Your goal :: Scan the records for "sidebar". Show the matching lines.

Record excerpts ::
◆ ◆ ◆ ◆ ◆ ◆ ◆

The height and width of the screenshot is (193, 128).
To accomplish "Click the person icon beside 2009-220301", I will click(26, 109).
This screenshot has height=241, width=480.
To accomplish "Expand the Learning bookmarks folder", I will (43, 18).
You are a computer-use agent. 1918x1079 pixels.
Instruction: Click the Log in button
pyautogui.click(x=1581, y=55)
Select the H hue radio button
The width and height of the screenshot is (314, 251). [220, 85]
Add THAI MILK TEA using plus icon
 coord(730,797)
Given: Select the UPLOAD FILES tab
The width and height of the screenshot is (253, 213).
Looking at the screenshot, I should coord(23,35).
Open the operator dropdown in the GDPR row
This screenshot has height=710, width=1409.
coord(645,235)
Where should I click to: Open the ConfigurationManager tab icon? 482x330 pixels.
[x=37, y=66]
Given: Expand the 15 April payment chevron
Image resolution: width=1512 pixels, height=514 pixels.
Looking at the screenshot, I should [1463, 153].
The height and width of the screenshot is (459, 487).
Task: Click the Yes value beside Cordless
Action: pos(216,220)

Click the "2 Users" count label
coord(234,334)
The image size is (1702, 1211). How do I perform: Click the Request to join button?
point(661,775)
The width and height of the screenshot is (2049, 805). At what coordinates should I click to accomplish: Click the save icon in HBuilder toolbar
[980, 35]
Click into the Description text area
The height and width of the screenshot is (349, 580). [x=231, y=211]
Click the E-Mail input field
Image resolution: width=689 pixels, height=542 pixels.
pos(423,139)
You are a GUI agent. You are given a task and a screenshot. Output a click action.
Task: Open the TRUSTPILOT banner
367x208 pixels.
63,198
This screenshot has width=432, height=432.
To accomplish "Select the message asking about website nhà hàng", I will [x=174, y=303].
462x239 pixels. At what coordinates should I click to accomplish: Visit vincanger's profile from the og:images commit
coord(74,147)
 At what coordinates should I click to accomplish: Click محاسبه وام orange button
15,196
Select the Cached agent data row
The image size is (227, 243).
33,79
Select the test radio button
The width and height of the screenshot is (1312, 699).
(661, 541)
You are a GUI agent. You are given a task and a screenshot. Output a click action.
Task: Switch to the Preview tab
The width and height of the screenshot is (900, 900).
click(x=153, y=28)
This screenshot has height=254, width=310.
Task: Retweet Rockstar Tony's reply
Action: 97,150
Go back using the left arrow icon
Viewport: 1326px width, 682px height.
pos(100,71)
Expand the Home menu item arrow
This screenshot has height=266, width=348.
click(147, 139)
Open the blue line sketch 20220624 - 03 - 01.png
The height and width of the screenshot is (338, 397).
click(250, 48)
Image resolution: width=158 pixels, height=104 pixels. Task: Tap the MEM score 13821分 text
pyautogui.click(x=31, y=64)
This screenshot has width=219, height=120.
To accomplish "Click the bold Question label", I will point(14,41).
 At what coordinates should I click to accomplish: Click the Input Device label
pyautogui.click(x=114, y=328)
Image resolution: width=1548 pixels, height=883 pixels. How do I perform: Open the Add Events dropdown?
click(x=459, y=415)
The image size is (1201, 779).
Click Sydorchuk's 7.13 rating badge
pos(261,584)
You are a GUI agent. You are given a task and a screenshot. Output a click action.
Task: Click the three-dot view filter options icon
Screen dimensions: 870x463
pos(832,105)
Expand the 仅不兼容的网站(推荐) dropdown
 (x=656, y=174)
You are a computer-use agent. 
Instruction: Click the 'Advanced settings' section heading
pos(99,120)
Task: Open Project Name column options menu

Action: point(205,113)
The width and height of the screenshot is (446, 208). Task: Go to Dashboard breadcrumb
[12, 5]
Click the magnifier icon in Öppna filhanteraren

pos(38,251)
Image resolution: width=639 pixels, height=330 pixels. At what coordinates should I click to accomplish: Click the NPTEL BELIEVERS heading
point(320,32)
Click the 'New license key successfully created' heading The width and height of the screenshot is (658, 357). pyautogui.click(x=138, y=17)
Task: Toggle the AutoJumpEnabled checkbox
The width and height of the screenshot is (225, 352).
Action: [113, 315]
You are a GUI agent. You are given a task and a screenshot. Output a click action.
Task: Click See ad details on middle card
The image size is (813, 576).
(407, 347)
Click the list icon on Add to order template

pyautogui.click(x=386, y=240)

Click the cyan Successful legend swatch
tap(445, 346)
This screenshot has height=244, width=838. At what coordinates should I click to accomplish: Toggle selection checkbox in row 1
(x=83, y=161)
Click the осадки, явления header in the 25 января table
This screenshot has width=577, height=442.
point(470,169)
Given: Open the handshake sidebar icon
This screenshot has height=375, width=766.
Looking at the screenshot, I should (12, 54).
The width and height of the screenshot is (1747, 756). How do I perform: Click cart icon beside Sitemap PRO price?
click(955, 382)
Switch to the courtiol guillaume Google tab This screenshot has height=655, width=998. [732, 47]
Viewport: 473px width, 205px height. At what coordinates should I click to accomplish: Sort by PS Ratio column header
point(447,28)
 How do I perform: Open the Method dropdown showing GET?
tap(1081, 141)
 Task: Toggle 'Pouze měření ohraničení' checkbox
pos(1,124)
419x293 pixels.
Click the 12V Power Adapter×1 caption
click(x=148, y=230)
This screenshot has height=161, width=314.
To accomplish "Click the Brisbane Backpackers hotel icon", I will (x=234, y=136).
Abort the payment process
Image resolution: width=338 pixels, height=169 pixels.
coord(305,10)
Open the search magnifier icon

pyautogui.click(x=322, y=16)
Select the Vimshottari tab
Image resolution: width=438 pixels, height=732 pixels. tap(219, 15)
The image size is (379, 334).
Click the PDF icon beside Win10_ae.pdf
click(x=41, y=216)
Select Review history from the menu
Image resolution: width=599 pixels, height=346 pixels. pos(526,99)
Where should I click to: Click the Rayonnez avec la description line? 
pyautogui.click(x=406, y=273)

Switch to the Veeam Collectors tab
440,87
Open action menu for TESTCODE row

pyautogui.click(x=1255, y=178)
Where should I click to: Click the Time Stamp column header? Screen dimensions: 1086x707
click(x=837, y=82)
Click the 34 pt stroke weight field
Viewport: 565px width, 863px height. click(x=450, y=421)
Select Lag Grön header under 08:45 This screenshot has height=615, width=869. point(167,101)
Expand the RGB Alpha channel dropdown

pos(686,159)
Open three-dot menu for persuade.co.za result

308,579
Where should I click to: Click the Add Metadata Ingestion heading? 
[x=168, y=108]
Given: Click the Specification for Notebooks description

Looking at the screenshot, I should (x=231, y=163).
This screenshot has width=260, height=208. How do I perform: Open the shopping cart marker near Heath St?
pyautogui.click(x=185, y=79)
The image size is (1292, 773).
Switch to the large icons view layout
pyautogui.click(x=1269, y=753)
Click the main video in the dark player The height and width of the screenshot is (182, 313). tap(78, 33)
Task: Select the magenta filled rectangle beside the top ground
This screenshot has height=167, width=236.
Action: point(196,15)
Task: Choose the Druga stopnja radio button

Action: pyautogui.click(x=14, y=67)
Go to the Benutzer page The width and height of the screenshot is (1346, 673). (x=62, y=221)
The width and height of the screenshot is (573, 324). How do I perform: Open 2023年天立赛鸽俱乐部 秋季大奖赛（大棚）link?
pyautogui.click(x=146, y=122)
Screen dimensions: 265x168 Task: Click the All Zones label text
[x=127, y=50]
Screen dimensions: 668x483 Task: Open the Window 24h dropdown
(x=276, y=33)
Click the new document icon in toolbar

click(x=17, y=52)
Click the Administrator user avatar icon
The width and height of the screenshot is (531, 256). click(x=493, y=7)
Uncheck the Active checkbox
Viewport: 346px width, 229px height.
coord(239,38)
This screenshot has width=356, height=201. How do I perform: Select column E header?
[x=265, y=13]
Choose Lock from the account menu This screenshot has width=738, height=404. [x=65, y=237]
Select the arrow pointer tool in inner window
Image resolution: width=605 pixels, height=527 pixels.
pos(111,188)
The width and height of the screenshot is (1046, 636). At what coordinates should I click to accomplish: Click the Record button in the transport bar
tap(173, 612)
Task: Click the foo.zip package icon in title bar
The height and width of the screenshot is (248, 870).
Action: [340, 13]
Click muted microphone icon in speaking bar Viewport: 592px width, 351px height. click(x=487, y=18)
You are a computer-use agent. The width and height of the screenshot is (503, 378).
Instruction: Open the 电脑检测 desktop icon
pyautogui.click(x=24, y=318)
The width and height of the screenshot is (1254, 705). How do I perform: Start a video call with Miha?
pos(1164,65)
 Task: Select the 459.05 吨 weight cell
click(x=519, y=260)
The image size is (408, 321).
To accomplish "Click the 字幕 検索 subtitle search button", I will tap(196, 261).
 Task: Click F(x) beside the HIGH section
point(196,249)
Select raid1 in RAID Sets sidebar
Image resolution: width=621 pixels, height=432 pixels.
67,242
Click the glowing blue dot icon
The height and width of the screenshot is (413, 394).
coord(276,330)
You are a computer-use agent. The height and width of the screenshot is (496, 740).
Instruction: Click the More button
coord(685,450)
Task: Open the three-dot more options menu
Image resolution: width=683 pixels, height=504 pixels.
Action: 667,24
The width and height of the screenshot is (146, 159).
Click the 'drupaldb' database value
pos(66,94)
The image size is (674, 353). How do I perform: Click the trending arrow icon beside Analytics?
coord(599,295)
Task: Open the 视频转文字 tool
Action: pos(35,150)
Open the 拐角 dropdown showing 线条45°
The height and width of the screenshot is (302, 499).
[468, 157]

◆ ◆ ◆ ◆ ◆ ◆ ◆

Result of this exercise ::
Given: Open the handshake sidebar icon
Select raid1 in RAID Sets sidebar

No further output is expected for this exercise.